In light of this history of redemption Paul also proclaims JESUS CHRIST and the Resurrection. The salvation of the idolatrous Athenians lies in the faith in the risen CHRIST. Not only does Paul show the error in both popular Greek religion and serious philosophy, but also he urges the people that "they should seek GOD." In verse 30 Paul states that whereas the Athenians' worship of an unknown god was overlooked by GOD in former times, now that The True GOD Has Been Proclaimed to them the citizens must repent. Judgment of the world is imminent. GOD Has Given assurance of this coming event by raising JESUS CHRIST from the dead. Indeed JESUS and the Resurrection are the main themes of Paul's speech. With sorrow we note that this gospel was mocked by some: the gospel is folly to the Gentiles. Yet the mission work in Athens was not altogether futile, for some believed, including Dionysius and Damaris. As for the Athenian philosophers, they could no longer claim that the message of salvation had not been told to them.

 


Footnotes

 

(1) For the debate regarding formal trial or unofficial address see T.D. Barnes, "An Apostle on Trial," Journal of Theological Studies 201969, 407-419; C.J. Hemer, "The Speeches of Acts," Tyndale Bulletin 40, 1989, 239-259.

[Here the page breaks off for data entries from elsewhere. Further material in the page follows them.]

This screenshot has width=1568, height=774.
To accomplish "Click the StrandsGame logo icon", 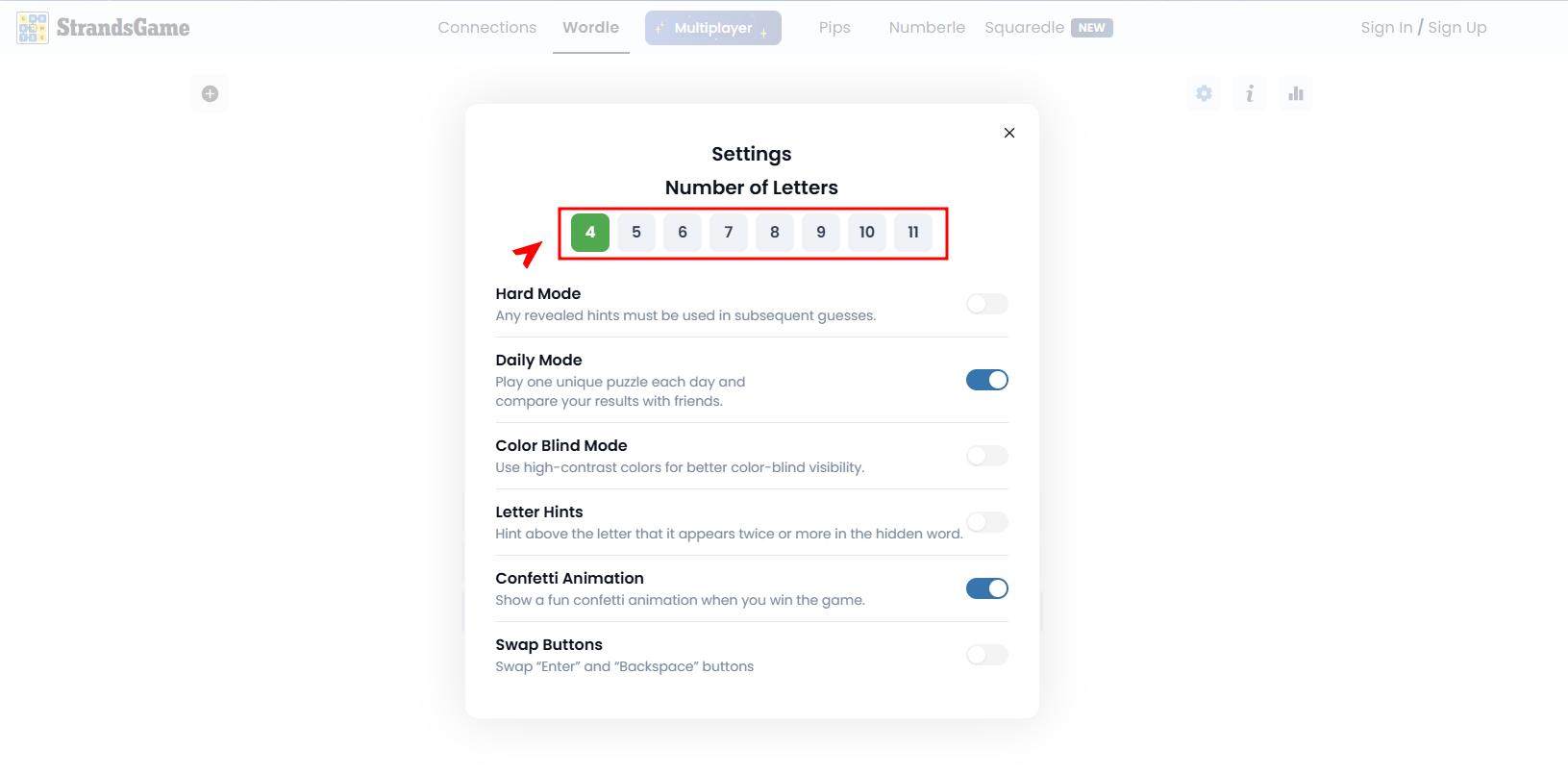I will pos(33,28).
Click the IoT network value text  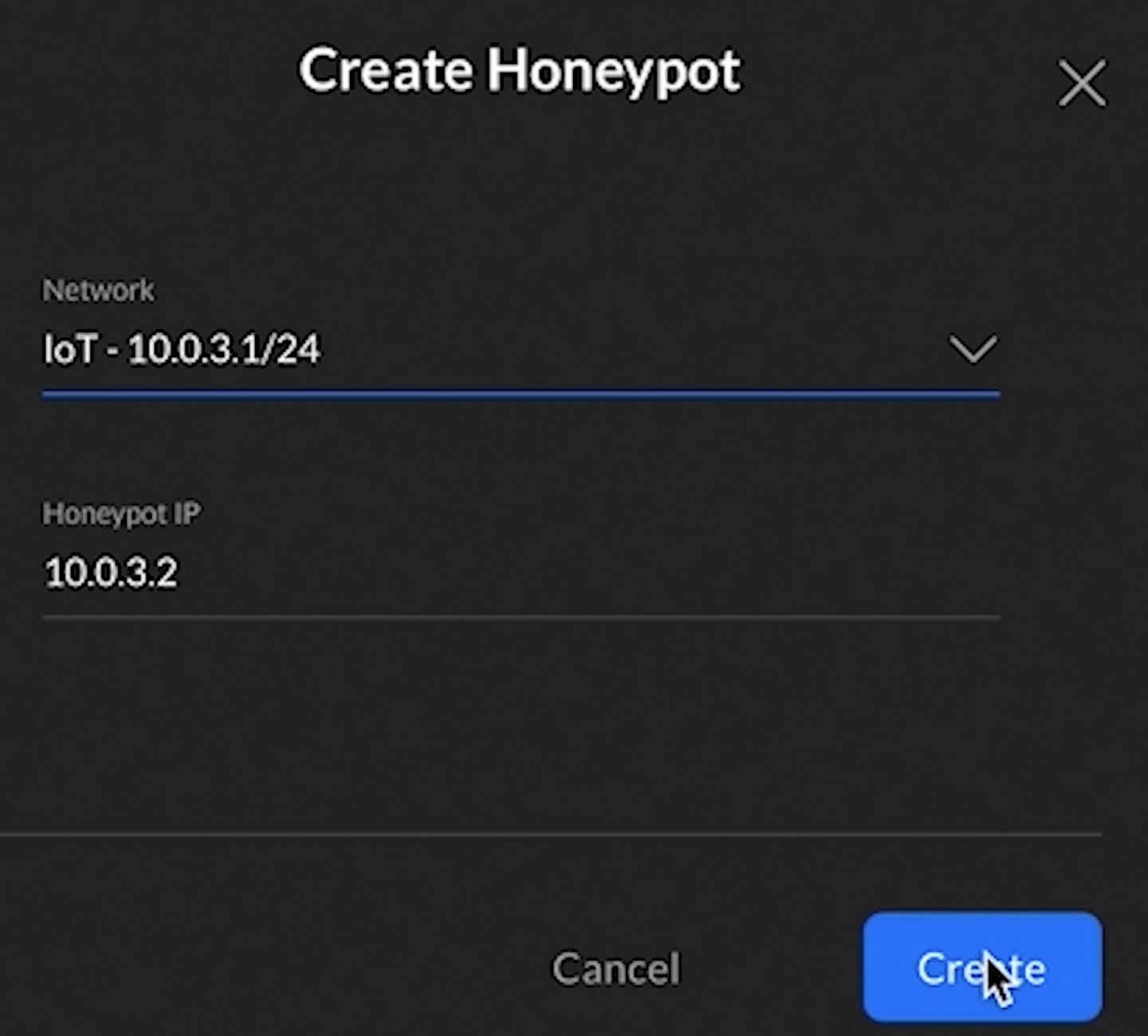pyautogui.click(x=182, y=349)
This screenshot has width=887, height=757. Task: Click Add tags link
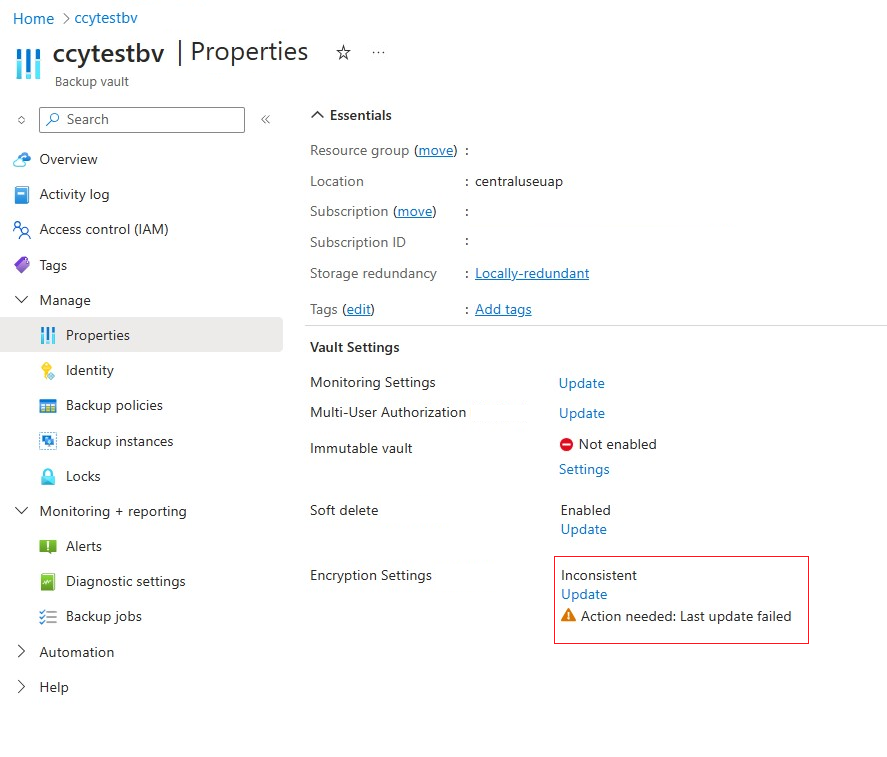503,309
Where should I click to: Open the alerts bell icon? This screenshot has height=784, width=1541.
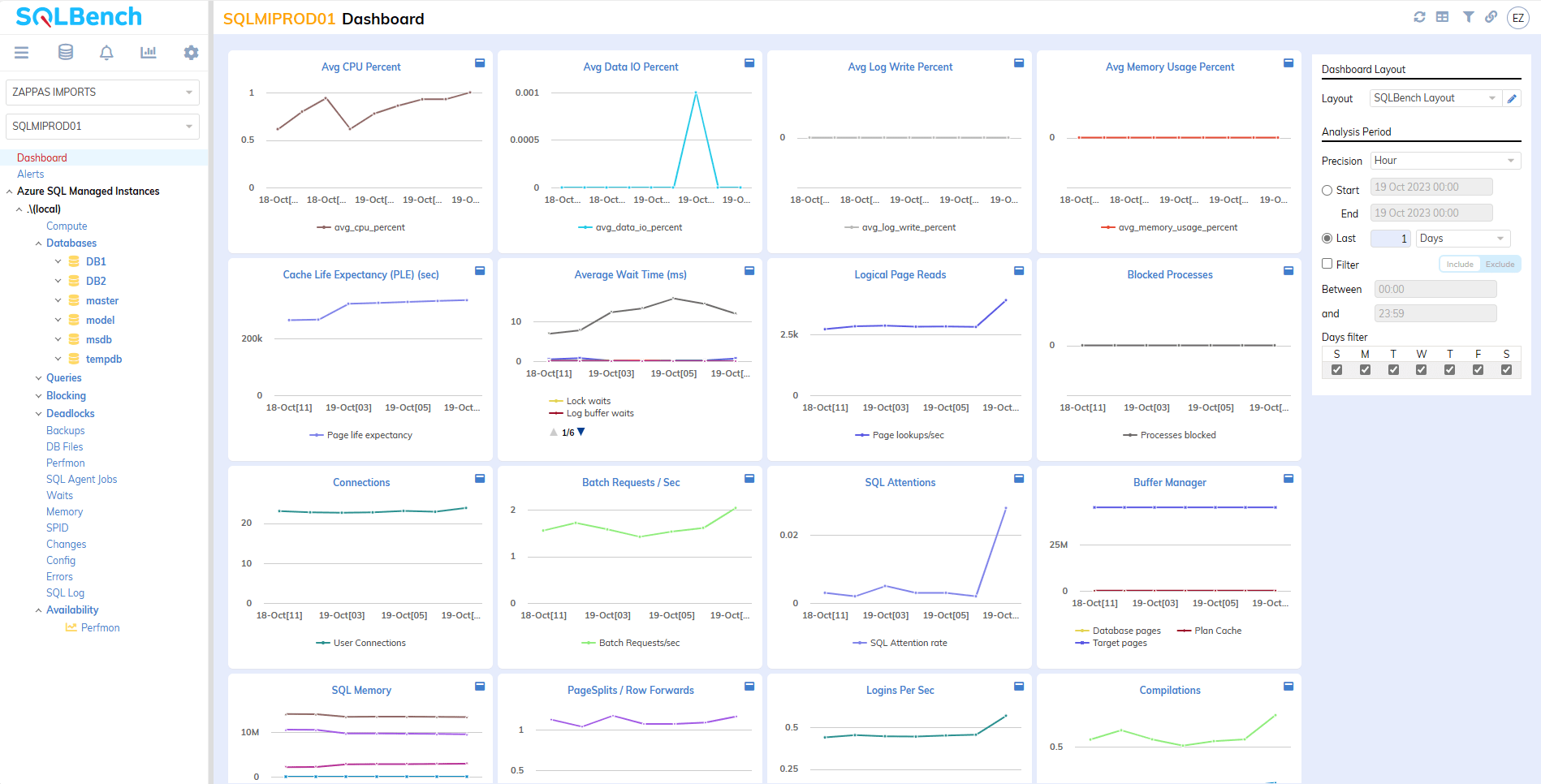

(2) M. Dibelius, "Paul on the Areopagus," in Studies in the Acts of the Apostles (London,1956), 63, argues that the speech is "alien to the New Testament" and thoroughly Stoic in sentiment and language. More attractive is the interpretation that the speech is in part a praeparatio evangelica intended to guide Paul's listeners from their own position to his "strange" (20) one.


(3) When Paul says "as even some of your poets have said" (28) he reveals his learning, for the sentiment that mankind is the offspring of Zeus was expressed also by Cleanthes, another Hellenistic poet, in his Hymn to Zeus, line 4. The half-line quoted, however, comes from Aratus' poem. Recently M.J. Edwards, "Quoting Aratus," Zeitschrift für die neutestamentliche Wissenschaft 83, 1992, 266-269, plausibly argued that Paul's direct source was Aristobulus, a second century B.C. Jew who cites the opening lines óf the Phaenomena.